> [Aim of the exercise]:
In the records below, count every line that contains the word "Twitter" and report only the total.

> [Material to process]:
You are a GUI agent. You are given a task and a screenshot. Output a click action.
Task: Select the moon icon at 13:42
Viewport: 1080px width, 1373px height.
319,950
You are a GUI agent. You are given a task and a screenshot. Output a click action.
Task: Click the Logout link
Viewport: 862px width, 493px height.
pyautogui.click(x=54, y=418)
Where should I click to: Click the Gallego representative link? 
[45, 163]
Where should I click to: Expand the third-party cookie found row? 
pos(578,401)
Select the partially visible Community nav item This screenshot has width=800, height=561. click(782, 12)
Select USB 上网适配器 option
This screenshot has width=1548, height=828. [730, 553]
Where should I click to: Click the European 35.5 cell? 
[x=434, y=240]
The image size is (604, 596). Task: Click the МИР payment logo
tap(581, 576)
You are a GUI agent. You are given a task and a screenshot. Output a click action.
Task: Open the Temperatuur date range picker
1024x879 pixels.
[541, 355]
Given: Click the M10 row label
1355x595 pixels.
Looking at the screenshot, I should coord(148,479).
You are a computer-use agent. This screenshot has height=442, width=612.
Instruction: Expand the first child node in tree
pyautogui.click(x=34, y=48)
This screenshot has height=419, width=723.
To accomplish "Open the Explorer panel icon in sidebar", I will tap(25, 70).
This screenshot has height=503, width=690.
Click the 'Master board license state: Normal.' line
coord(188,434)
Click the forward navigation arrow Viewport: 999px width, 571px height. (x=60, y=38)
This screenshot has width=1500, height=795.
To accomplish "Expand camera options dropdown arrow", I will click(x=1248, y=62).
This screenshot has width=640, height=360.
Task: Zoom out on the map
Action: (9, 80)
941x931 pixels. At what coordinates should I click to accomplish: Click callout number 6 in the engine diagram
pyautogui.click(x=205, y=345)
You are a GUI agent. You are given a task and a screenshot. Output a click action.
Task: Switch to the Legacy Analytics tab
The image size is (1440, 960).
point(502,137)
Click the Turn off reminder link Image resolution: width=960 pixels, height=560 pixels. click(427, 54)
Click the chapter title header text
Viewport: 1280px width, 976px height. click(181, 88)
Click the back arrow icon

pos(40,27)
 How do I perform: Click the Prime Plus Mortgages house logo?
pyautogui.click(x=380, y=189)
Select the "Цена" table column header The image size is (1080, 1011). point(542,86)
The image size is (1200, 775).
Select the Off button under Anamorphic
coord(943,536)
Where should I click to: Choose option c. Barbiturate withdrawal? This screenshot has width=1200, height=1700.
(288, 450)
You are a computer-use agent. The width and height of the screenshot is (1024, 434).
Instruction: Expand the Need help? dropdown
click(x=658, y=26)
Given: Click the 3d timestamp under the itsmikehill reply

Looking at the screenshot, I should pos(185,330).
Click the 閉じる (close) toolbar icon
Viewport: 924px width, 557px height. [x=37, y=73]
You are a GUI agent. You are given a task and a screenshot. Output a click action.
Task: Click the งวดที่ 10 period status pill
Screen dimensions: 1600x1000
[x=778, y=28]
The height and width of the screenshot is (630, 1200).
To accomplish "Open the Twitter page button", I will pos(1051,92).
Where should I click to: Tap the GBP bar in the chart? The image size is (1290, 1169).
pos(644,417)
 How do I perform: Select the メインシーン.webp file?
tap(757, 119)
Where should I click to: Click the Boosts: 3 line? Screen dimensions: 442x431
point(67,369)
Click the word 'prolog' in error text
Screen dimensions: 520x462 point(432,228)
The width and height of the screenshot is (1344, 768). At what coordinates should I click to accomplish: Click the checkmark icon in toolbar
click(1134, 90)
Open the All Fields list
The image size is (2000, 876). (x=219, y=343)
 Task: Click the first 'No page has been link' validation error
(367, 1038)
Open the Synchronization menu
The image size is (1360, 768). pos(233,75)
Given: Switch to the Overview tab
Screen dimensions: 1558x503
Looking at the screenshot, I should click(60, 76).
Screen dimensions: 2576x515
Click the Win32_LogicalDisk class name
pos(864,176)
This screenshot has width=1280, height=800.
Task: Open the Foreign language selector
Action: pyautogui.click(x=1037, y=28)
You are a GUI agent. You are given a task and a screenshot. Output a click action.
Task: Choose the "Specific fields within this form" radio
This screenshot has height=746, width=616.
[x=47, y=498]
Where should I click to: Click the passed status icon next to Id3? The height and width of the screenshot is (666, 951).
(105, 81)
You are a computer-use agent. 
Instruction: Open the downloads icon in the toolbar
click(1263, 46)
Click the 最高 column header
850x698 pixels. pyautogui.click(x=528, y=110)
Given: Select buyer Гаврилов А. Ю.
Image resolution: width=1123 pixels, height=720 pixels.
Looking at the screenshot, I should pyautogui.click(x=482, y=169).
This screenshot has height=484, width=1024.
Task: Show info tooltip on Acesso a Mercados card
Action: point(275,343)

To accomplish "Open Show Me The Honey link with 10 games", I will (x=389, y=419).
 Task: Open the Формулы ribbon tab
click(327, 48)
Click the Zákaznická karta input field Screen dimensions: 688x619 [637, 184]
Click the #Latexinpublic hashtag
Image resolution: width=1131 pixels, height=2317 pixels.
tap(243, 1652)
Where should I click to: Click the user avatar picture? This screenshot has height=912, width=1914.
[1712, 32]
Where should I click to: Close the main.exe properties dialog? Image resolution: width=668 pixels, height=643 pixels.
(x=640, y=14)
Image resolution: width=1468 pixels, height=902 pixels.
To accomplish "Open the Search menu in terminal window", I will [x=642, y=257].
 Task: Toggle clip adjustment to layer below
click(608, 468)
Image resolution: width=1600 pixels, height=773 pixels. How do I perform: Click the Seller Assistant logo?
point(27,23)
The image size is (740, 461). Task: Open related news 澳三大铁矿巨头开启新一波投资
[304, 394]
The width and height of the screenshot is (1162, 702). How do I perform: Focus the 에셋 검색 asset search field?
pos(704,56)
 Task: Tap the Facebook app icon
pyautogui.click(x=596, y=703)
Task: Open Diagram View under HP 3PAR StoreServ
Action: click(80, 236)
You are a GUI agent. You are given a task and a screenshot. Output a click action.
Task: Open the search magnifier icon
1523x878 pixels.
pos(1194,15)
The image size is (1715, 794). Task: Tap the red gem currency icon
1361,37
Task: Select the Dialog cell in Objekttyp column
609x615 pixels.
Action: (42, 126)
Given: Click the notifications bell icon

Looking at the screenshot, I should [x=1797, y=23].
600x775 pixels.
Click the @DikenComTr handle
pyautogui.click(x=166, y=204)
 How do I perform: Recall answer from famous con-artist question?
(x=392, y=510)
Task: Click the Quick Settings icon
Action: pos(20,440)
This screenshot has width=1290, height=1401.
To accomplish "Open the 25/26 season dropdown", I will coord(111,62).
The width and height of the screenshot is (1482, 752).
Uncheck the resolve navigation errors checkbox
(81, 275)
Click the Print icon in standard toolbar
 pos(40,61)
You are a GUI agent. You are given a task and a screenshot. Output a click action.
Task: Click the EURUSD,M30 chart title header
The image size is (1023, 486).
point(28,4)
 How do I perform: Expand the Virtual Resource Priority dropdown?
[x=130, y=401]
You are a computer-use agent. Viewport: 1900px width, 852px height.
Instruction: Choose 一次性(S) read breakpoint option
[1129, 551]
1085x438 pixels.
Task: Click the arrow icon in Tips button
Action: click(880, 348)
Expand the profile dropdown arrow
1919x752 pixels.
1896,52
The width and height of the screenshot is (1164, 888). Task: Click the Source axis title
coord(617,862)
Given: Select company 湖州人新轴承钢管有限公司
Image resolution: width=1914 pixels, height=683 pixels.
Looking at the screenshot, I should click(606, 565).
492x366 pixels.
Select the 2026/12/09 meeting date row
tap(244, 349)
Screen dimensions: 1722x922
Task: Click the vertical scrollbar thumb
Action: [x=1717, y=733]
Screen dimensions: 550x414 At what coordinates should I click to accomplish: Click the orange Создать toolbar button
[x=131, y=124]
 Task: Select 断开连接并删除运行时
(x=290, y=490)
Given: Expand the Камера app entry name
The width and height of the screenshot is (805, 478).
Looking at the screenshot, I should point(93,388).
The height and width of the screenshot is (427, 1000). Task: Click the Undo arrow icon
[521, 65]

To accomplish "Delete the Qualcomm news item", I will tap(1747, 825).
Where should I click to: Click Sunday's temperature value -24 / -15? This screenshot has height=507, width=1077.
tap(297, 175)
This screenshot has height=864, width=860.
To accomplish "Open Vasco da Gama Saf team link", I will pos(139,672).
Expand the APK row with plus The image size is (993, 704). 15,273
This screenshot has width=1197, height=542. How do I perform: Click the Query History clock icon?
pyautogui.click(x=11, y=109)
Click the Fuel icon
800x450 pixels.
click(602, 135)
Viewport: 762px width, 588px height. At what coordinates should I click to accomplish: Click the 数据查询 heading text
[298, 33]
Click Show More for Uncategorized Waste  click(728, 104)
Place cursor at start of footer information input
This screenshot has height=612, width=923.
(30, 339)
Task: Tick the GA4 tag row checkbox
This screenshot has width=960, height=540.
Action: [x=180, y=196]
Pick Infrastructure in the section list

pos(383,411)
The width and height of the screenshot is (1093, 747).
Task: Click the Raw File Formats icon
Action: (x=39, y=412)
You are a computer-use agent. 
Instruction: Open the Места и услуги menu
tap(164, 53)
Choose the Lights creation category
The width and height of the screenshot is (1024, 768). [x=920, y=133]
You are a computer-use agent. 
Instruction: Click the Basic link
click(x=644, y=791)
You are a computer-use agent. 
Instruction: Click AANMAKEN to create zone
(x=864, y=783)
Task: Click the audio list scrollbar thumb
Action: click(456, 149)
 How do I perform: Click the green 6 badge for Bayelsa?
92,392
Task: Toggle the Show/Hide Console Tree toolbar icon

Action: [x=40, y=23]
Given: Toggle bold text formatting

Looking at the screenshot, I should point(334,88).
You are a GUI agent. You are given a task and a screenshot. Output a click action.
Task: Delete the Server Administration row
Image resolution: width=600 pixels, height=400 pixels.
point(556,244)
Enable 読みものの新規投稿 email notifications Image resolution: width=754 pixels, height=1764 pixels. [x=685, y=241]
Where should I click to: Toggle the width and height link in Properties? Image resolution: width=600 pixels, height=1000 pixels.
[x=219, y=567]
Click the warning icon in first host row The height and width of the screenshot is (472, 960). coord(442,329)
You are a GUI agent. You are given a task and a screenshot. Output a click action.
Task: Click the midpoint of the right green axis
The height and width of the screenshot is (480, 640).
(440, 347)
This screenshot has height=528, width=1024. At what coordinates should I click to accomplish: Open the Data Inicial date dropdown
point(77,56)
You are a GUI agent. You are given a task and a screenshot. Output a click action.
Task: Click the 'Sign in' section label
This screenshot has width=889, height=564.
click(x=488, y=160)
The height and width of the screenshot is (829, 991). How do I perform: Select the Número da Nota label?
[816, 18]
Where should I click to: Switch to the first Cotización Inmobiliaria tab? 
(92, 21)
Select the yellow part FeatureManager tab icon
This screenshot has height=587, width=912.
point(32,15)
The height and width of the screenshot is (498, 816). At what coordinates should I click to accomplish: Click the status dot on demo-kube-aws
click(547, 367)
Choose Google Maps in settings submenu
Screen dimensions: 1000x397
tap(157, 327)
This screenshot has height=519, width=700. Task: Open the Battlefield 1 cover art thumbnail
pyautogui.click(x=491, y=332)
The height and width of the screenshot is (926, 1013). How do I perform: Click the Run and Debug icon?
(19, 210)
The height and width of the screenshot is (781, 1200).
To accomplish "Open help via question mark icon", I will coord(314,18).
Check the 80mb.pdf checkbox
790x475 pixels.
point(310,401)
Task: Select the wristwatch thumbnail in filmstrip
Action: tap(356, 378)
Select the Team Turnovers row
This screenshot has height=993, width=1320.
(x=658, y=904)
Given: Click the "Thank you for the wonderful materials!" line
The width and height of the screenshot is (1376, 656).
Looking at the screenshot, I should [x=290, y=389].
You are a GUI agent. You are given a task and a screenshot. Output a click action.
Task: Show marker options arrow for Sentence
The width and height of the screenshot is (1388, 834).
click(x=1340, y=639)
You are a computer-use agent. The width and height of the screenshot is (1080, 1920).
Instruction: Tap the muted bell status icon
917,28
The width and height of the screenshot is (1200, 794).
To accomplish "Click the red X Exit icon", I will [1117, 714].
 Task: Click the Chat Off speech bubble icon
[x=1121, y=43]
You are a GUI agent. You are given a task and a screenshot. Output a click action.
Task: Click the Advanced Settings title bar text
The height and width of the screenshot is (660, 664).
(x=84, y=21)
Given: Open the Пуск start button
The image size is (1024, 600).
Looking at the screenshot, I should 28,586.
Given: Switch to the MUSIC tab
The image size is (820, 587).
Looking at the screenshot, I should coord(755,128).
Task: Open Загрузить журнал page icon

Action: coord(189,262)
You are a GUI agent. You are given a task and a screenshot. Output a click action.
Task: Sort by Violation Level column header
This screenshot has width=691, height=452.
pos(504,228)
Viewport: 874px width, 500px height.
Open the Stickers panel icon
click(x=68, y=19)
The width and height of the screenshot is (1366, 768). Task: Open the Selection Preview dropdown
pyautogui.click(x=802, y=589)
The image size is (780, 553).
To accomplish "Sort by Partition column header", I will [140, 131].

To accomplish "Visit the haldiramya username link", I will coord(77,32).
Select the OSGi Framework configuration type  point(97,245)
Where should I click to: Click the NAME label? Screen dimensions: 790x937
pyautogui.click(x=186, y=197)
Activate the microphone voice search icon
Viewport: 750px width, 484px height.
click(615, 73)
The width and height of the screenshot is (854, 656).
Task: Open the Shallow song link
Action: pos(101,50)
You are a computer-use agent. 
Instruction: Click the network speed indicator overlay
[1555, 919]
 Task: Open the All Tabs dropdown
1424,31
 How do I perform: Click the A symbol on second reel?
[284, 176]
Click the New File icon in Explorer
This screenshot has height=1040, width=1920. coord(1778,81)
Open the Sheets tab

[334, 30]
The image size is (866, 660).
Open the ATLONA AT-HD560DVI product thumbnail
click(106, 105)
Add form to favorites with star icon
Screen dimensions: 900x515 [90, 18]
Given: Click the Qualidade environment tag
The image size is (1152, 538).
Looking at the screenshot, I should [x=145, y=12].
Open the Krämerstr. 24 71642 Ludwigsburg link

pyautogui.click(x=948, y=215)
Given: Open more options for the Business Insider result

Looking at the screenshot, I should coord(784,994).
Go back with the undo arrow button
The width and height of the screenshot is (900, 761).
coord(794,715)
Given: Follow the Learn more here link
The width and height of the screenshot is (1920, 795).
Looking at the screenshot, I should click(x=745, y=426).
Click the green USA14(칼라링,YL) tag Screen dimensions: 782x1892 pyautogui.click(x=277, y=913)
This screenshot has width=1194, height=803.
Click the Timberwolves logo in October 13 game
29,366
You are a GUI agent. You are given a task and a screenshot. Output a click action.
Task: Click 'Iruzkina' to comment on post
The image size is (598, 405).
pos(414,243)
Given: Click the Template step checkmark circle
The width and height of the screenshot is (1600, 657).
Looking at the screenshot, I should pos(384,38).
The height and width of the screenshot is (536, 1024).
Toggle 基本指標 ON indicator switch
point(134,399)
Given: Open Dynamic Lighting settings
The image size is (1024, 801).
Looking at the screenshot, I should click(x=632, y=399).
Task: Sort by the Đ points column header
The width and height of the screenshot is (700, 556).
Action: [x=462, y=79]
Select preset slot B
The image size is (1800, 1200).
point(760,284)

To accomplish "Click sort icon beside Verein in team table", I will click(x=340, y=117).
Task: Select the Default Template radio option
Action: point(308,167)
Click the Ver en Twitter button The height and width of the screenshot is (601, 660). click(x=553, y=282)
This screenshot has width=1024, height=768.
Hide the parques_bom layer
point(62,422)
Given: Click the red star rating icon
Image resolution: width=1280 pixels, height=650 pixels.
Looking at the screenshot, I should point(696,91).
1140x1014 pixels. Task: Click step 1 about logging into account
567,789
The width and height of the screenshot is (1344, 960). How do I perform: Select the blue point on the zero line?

> [Result of the exercise]:
2